Monday Response 7/12/21

  1. Which of the two models produces a better loss metric?
    • The DNN model produced a better loss function than the linear model. The DNN model decrease more suddenly than the linear model. Overall, the DNN model had a 1.8 loss value while the linear model had a value of 2.1.
    • Linear model loss function graph: img_2.png
    • DNN Model loss function graph: img_3.png
  2. Adding additional features and analyzing the effect:
    • In addition to the original features, I added wheel-base, length, width, height, bore, stroke, compression, peak-rpm, and city-mpg. The addition of these features resulted in a better loss function for both models.

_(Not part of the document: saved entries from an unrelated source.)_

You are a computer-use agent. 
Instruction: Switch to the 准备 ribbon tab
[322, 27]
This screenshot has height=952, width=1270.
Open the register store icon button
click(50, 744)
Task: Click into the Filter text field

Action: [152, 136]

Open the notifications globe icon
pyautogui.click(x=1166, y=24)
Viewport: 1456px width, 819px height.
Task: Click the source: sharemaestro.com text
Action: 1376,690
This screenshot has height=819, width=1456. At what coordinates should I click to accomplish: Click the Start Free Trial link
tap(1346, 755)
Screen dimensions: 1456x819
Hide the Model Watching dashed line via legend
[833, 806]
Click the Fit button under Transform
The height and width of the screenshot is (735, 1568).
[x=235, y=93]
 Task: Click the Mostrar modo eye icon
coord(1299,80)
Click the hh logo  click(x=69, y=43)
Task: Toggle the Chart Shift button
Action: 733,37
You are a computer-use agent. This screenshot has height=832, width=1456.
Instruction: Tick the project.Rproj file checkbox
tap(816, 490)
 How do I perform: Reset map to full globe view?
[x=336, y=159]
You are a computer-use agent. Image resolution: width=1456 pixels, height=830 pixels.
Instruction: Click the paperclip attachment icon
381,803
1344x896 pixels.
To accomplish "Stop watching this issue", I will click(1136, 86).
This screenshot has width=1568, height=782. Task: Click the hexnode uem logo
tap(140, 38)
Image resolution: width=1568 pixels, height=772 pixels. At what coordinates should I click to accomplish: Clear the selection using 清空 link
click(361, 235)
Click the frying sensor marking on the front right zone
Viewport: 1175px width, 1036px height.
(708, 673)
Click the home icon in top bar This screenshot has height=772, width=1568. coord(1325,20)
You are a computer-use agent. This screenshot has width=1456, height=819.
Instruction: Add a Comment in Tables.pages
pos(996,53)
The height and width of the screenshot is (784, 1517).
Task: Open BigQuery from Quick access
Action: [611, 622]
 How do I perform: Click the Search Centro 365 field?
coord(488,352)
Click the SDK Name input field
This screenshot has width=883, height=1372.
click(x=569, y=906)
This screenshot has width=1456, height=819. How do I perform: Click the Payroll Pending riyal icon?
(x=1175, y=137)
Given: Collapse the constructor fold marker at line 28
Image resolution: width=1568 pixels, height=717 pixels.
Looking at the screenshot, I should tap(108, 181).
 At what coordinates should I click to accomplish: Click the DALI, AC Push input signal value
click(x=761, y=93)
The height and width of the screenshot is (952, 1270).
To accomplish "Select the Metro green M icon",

Interestingly enough, the linear model had the better loss function than the DNN. The linear model had a final loss value of 1.05 while the DNN model finished with a loss value of 1.6.
    • New Linear Model Loss Graph: img_5.png
    • New DNN Model Loss Graph: img_4.png
  3. Best Possible Model
    • The best possible model that I was able to produce was the linear model with the additional features. This resulted in a model that had a loss value of 1.05. This was significantly better than the Linear or DNN on the original features, and also better than the DNN with the expanded features. The loss graph from above entitled “New Linear Model Loss Graph” visually shows the value of the model.